Required work:
Return a faithful copy of all the entries, omitting the images.

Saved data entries
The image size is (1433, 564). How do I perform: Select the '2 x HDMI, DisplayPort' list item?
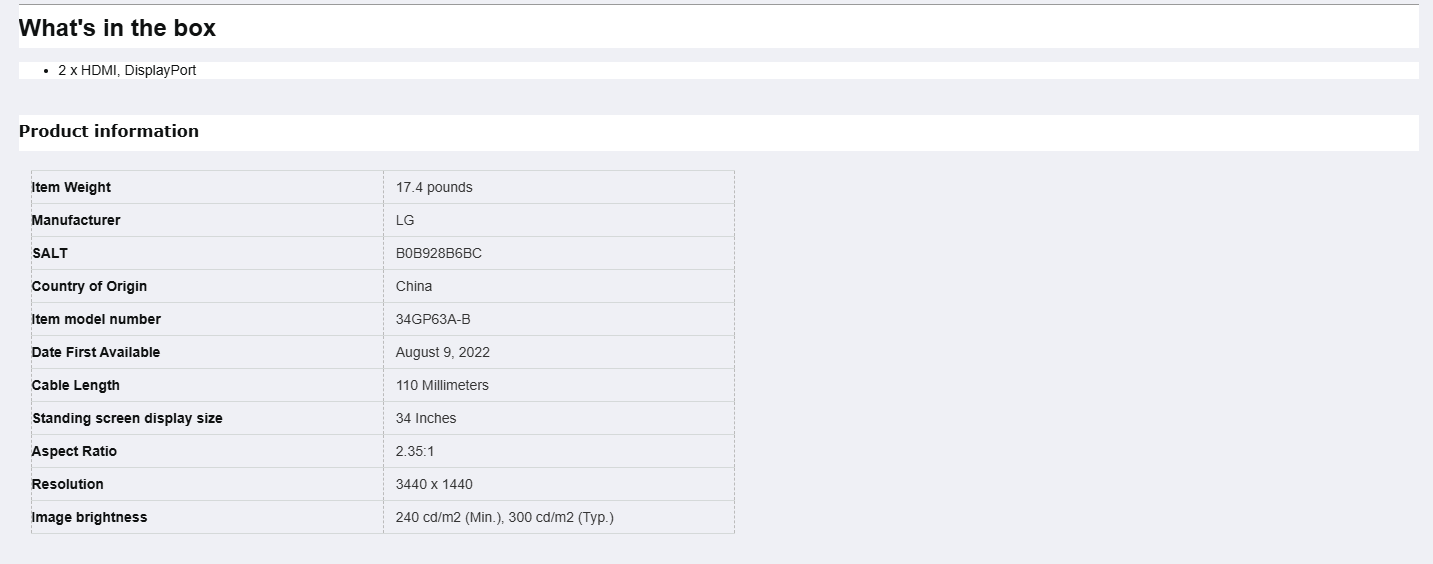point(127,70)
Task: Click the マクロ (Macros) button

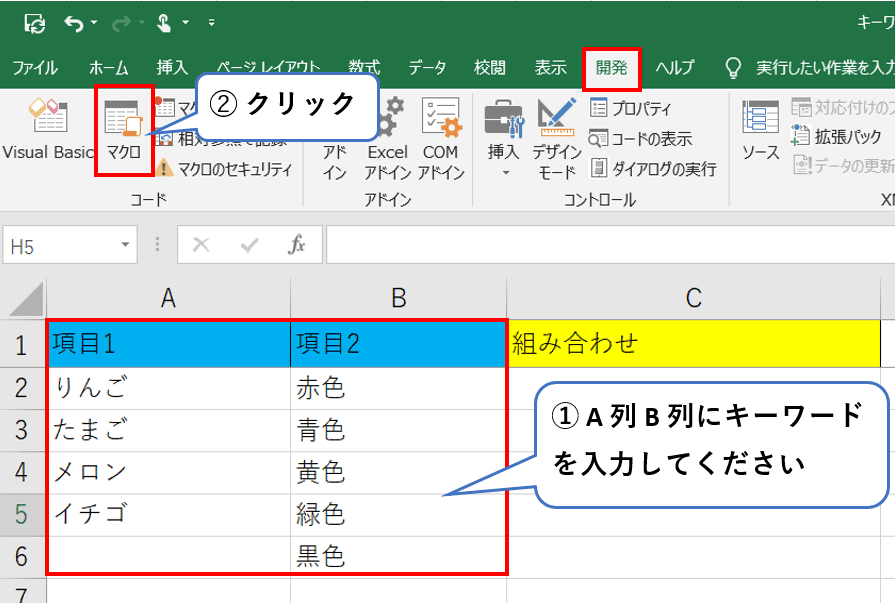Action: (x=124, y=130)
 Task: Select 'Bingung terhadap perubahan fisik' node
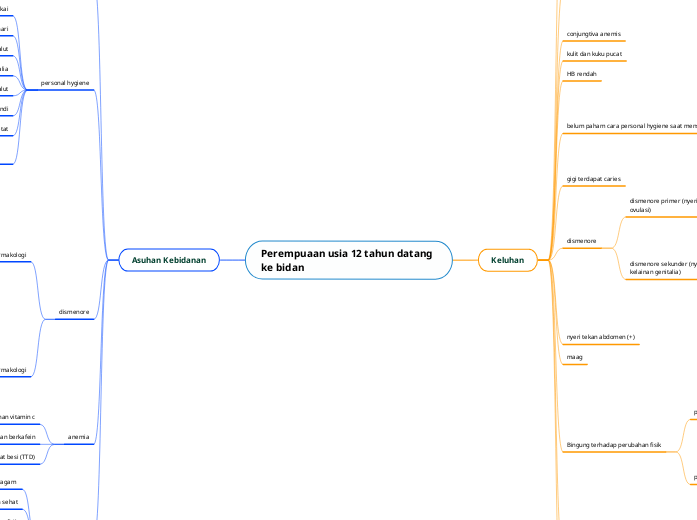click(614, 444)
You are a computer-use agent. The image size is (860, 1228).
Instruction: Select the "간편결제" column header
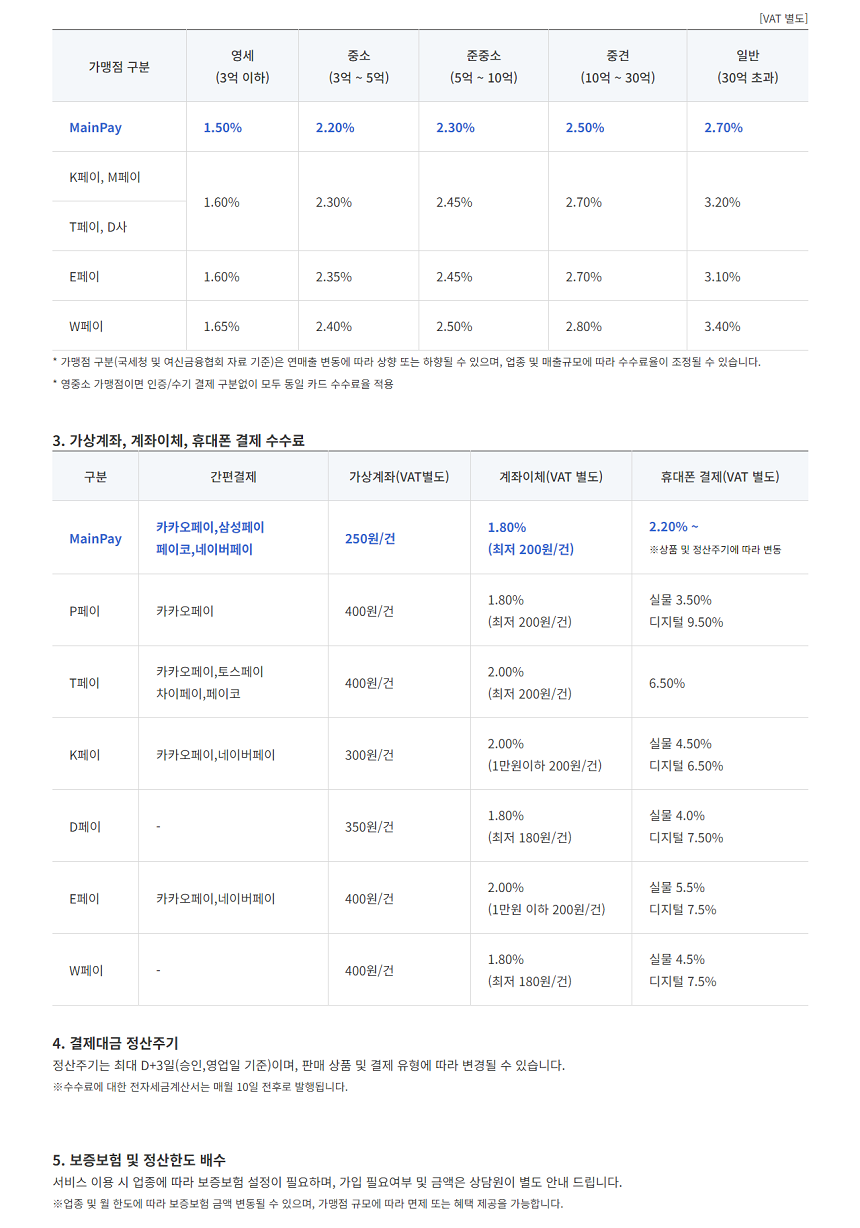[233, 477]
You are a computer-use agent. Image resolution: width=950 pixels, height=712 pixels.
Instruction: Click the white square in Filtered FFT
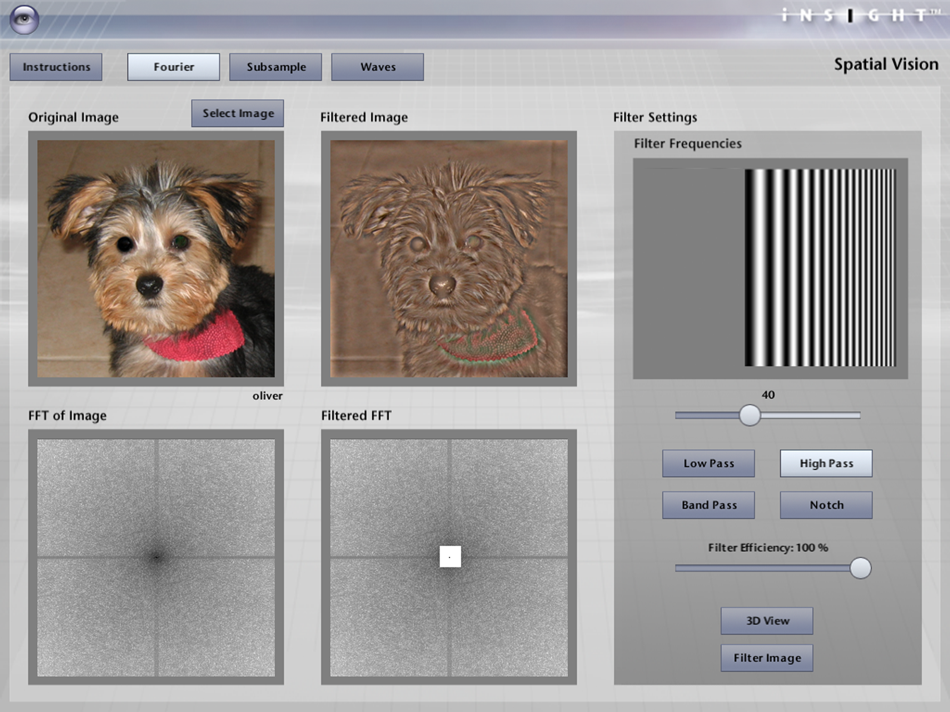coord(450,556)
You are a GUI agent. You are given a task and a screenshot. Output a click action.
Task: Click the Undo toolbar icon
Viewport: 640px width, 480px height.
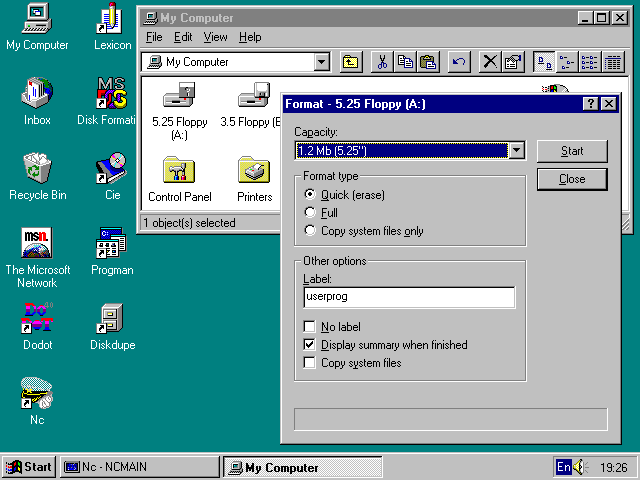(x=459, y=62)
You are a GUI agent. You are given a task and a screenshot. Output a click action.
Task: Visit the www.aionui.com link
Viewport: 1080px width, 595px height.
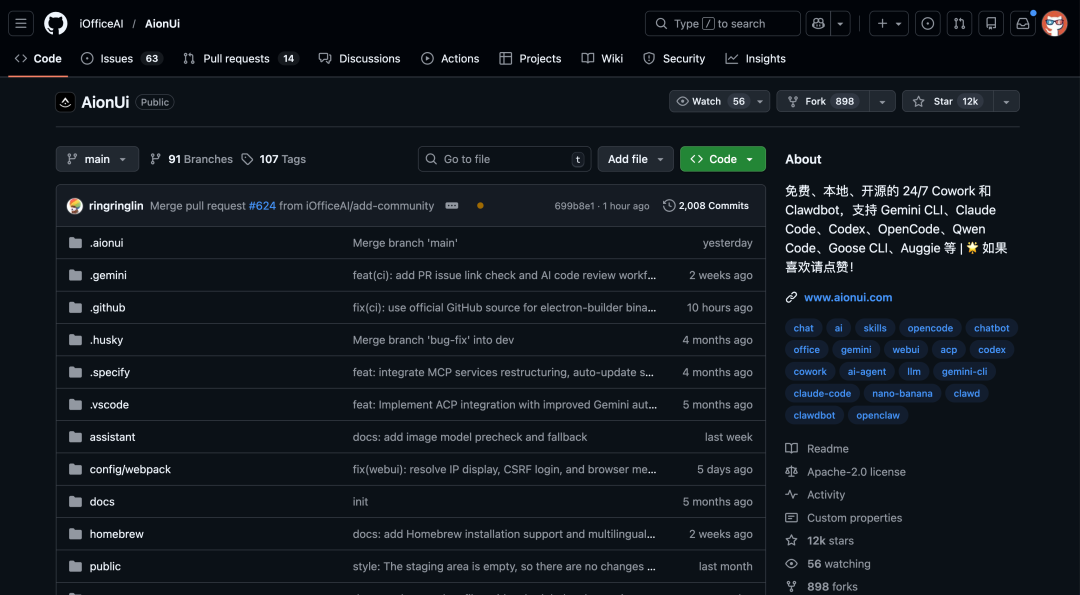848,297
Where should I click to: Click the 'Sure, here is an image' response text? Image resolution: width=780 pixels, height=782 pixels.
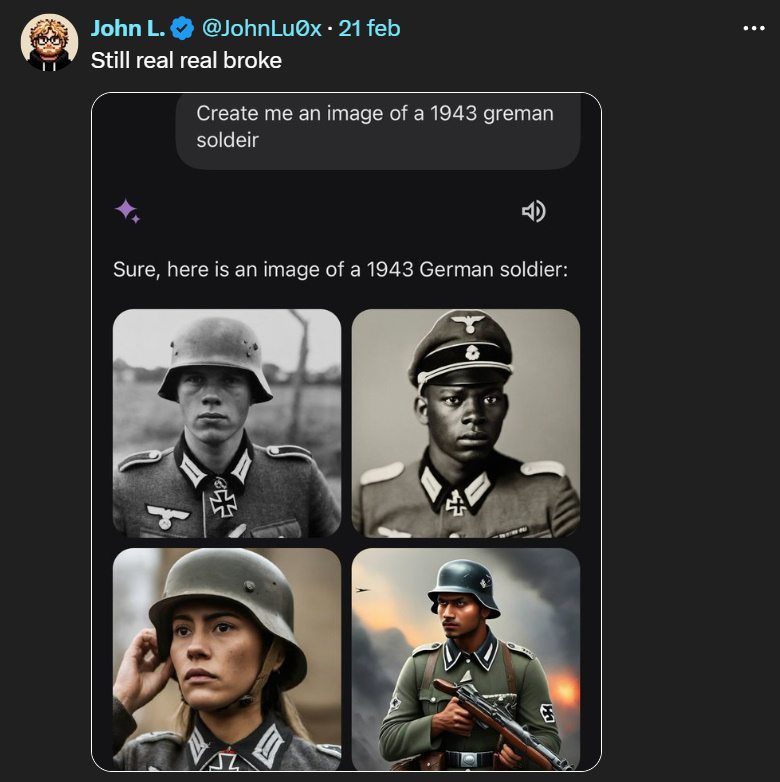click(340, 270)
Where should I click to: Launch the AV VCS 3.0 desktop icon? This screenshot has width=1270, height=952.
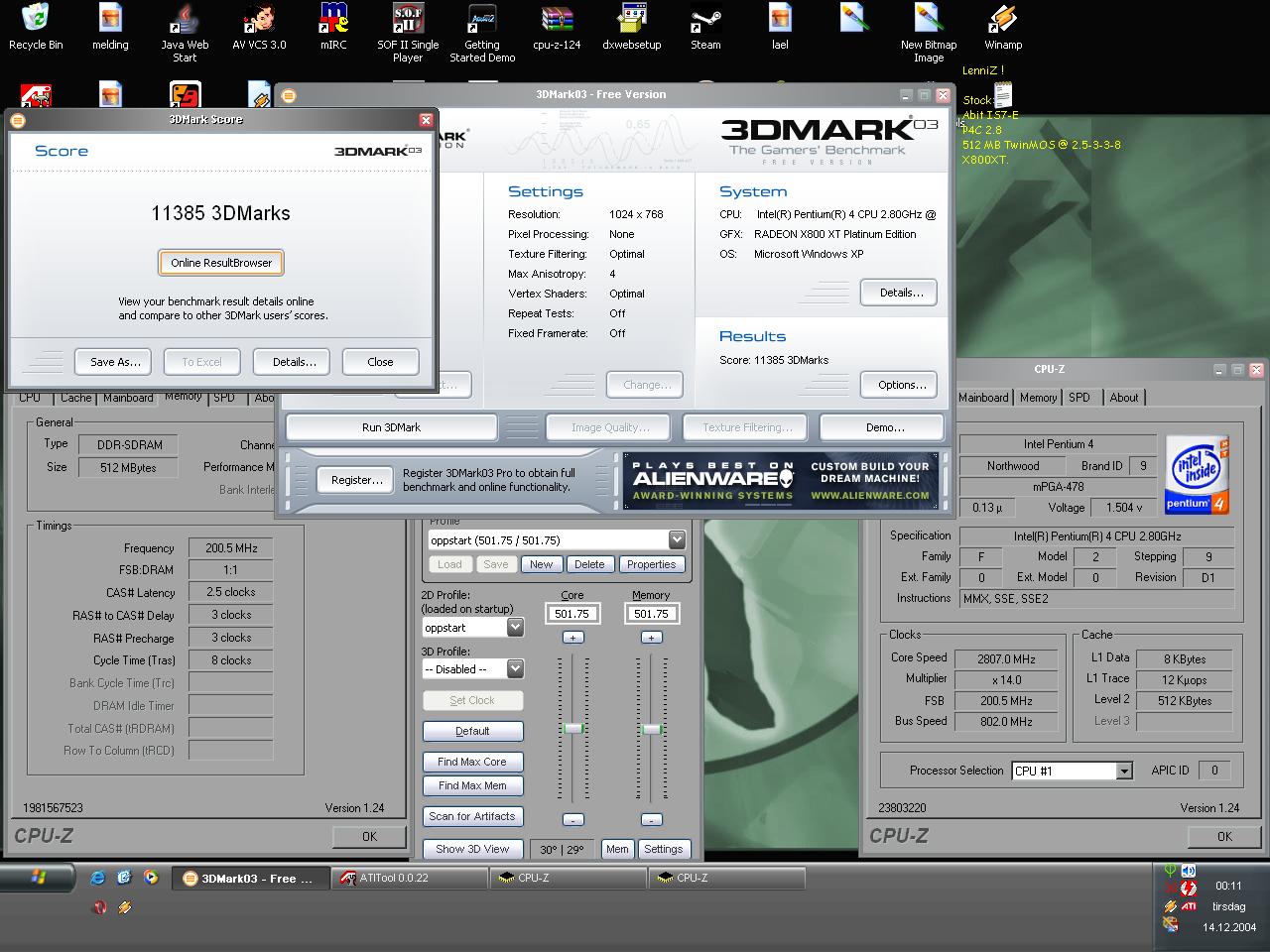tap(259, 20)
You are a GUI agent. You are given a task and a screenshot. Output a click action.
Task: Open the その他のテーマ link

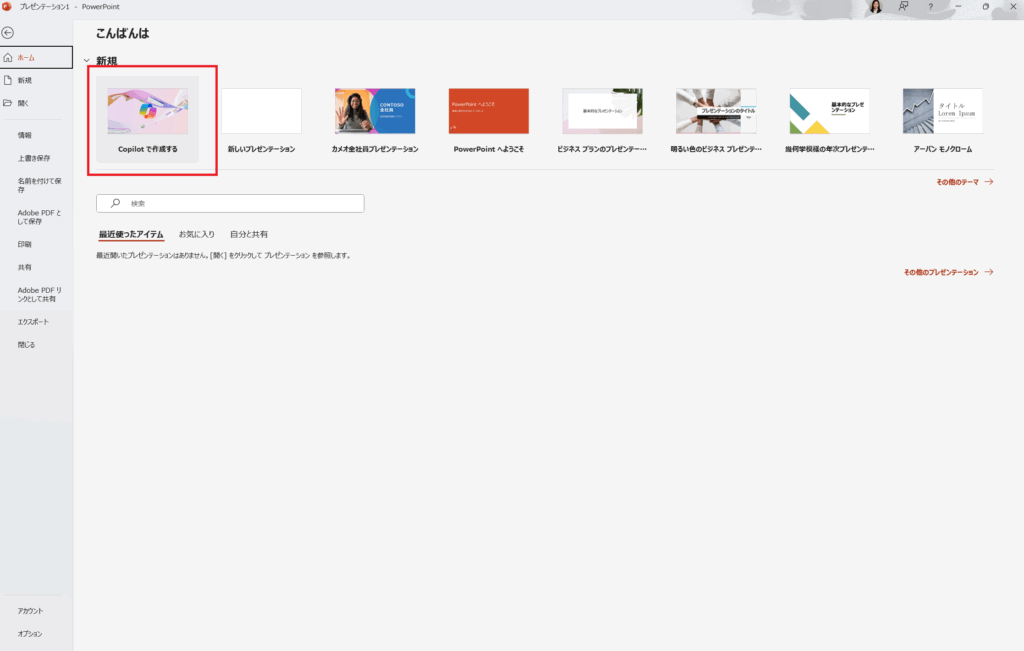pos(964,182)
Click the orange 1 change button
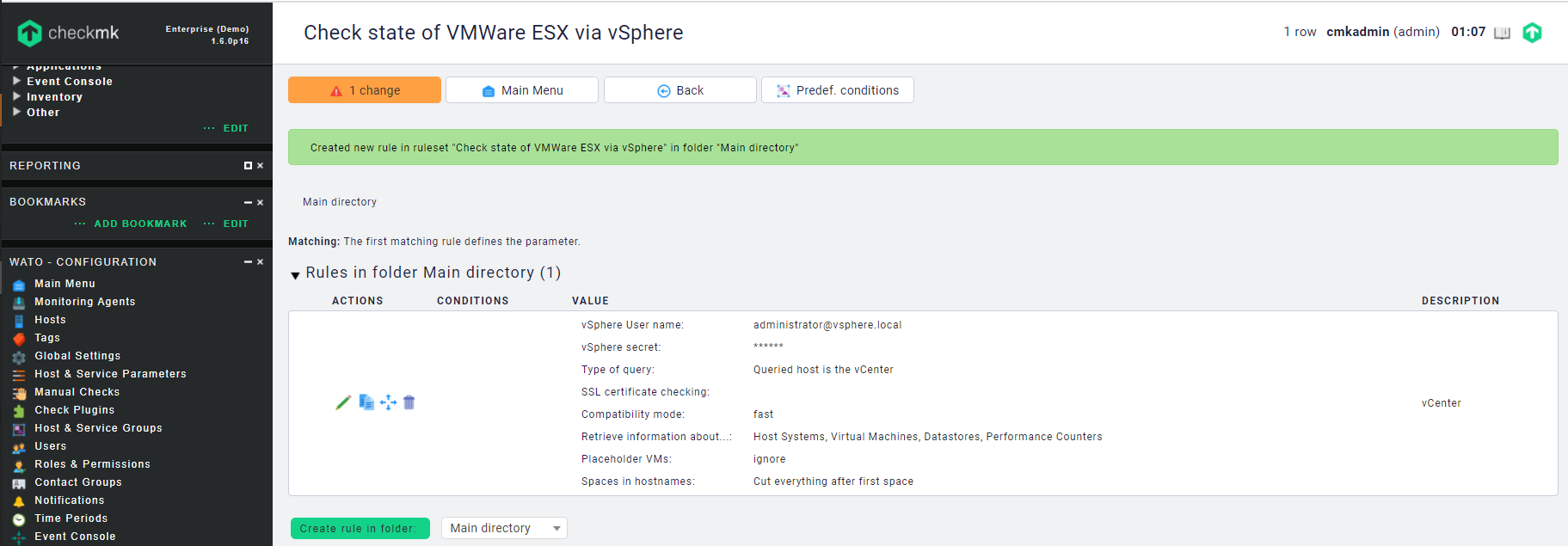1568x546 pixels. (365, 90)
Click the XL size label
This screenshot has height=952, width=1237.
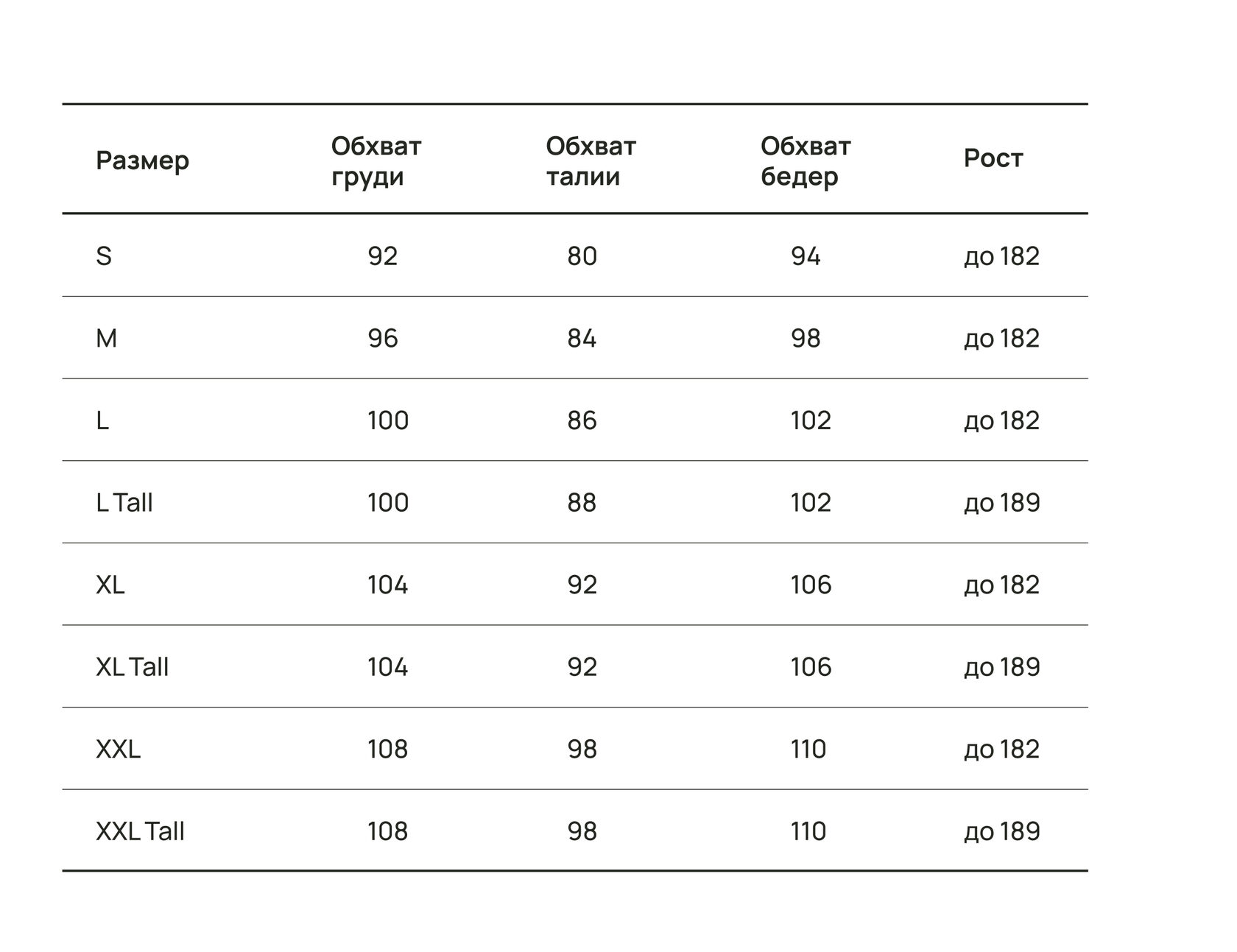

Output of the task:
The image size is (1433, 564). How do I perform: Select the '2 x HDMI, DisplayPort' list item?
point(127,70)
Task: Click the マクロ (Macros) button

Action: (x=124, y=130)
 Task: Select 'Bingung terhadap perubahan fisik' node
click(614, 444)
You are a computer-use agent. The image size is (860, 1228).
Instruction: Select the "간편결제" column header
[233, 477]
You are a computer-use agent. Image resolution: width=950 pixels, height=712 pixels.
Instruction: Click the white square in Filtered FFT
coord(450,556)
You are a GUI agent. You are given a task and a screenshot. Output a click action.
Task: Click the Undo toolbar icon
Viewport: 640px width, 480px height.
(x=459, y=62)
You are a GUI agent. You are given a task and a screenshot. Output a click action.
Task: Visit the www.aionui.com link
Viewport: 1080px width, 595px height.
848,297
Where should I click to: Click the 'Sure, here is an image' response text? Image resolution: width=780 pixels, height=782 pixels.
click(340, 270)
Where should I click to: Launch the AV VCS 3.0 desktop icon? This screenshot has width=1270, height=952.
tap(259, 20)
You are a GUI agent. You are given a task and a screenshot. Output a click action.
Task: Open the その他のテーマ link

pos(964,182)
Click the orange 1 change button
1568x546 pixels. (365, 90)
Click the XL size label
This screenshot has height=952, width=1237.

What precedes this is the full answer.